Midkine (neurite growth-promoting factor 2)
PDB rendering based on 1mkc.
Available structures PDB , Identifiers Symbols External IDs GeneCards: Gene Ontology Molecular function •
Cellular component • Biological process •
Sources: Amigo / QuickGO RNA expression pattern Orthologs Species Human Mouse Entrez Ensembl UniProt RefSeq (mRNA) RefSeq (protein) Location (UCSC) PubMed search
Midkine is a basic heparin-binding growth factor of low molecular weight, and forms a family with pleiotrophin (NEGF1, 46% homologous with MK). It is a nonglycosylated protein, composed of two domains held by disulfide bridges. It is a developmentally important retinoic acid-responsive gene product strongly induced during mid-gestation, hence the name midkine . Restricted mainly to certain tissues in the normal adult, it is strongly induced during oncogenesis, inflammation and tissue repair.
MK is pleiotropic, capable of exerting activities such as cell proliferation, cell migration, angiogenesis and fibrinolysis. A molecular complex containing receptor-type tyrosine phosphatase zeta (PTPζ), low density lipoprotein receptor-related protein (LRP1), anaplastic leukemia kinase (ALK) and syndecans is considered to be its receptor.
Role in cancer
MK appears to enhance the angiogenic and proliferative activities of cancer cells. The expression of MK (mRNA and protein expression) has been found to be elevated in multiple cancer types, such as neuroblastoma, glioblastoma, Wilms’ tumors, thyroid papillary carcinomas, colorectal, liver, ovary, bladder, breast, lung, esophageal, stomach, and prostate cancers. Serum MK in normal individuals is usually less than 0.5-0.6 ng/ml, whereas patients with these malignancies have much higher levels than this. In some cases, these elevated levels of MK also indicate a poorer prognosis of the disease, such as in neuroblastoma, gliablastoma, and bladder carcinomas. In neuroblastoma, for example, the levels of MK are elevated about three times the level in Stage 4 of the cancer (one of the final stages) than they are in Stage 1.
In neuroblastoma, MK has been found to be over expressed in the cancer cells that are resistant to chemotherapeutic drugs. The resistance to chemotherapy seems to be reversible by administering chemo-resensitization drugs, such as verapamil, which acts not via MK alteration, but by inhibiting the P-glycoprotein pump that exports cytotoxins out of cells. Since chemotherapeutic drugs are cytotoxic, the drugs administered are also exported by this pump, rendering the chemotherapy ineffective. It has been found that when the neuroblastoma cells that are resistant to chemotherapy are grown in co-culture with the wild type (WT), or chemotherapy-sensitive cells, the resistance to chemotherapy is conferred to the wild type cells, and thus no cell death or senescence occurs in either cell type, despite the chemotherapeutic treatment. MK has been identified as one of the factors that “transfers” this chemoresistance from the resistant cells to the WT cells.

* What you need to do *
Answer each question from the midkine text.
(a) Which protein forms a family with midkine, and how homologous is it with MK?
(b) What serum MK level is usual in normal individuals?
(c) What does verapamil inhibit?
The records have nothing to do with the midkine text.

* Data excerpts *
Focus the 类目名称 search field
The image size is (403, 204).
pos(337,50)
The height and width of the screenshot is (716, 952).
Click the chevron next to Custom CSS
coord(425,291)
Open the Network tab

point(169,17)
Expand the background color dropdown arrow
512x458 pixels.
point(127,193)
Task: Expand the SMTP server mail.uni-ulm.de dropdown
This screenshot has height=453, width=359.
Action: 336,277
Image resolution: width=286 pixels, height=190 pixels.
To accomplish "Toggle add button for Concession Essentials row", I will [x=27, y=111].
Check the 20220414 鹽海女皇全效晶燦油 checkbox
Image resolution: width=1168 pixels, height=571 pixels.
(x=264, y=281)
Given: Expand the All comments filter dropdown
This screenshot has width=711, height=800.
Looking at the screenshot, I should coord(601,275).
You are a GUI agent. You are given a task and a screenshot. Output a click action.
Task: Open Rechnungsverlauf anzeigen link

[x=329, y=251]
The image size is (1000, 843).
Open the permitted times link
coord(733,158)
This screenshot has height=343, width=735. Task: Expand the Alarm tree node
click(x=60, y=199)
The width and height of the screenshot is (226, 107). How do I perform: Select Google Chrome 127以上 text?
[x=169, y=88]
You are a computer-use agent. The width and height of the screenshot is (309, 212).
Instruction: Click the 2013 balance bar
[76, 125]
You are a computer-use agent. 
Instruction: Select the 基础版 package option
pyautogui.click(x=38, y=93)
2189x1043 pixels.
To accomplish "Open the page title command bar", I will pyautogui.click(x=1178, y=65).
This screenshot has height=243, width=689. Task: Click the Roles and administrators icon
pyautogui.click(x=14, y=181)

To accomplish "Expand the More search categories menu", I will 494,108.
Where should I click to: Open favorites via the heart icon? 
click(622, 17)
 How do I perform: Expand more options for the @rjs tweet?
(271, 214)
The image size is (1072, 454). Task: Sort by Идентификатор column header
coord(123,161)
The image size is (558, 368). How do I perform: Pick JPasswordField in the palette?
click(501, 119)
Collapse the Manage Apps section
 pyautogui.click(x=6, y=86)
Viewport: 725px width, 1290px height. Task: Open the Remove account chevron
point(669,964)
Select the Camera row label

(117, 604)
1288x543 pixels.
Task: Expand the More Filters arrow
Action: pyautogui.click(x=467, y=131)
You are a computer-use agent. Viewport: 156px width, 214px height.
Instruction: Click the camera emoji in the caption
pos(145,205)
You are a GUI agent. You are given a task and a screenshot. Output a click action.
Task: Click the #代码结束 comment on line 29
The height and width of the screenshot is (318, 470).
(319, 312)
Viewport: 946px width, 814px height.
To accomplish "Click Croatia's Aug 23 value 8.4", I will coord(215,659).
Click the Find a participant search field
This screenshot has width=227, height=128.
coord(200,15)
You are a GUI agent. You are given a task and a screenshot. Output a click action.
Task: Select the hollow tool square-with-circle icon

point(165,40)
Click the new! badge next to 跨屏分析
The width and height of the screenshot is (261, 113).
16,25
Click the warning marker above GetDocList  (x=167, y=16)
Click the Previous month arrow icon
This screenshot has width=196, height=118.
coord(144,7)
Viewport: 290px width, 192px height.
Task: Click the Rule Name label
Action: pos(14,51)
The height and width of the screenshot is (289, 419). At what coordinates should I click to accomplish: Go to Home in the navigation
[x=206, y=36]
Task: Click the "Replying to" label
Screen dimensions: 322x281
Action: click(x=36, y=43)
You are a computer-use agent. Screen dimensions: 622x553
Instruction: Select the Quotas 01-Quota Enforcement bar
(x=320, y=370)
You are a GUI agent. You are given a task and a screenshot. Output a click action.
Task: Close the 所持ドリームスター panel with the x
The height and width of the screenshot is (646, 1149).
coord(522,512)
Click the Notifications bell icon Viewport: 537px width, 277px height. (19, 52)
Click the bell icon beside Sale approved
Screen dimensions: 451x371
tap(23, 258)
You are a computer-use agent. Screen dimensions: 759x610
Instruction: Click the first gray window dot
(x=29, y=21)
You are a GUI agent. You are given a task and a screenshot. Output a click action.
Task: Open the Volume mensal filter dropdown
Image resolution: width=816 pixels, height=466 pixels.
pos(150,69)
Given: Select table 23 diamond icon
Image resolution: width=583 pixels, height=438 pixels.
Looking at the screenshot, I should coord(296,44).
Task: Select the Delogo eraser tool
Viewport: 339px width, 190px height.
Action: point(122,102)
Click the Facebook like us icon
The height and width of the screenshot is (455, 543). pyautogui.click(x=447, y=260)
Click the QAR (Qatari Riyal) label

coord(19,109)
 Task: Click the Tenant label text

* Reply to the exercise *
(a) Pleiotrophin (NEGF1), which is 46% homologous with MK.
(b) Usually less than 0.5-0.6 ng/ml.
(c) The P-glycoprotein pump that exports cytotoxins out of cells.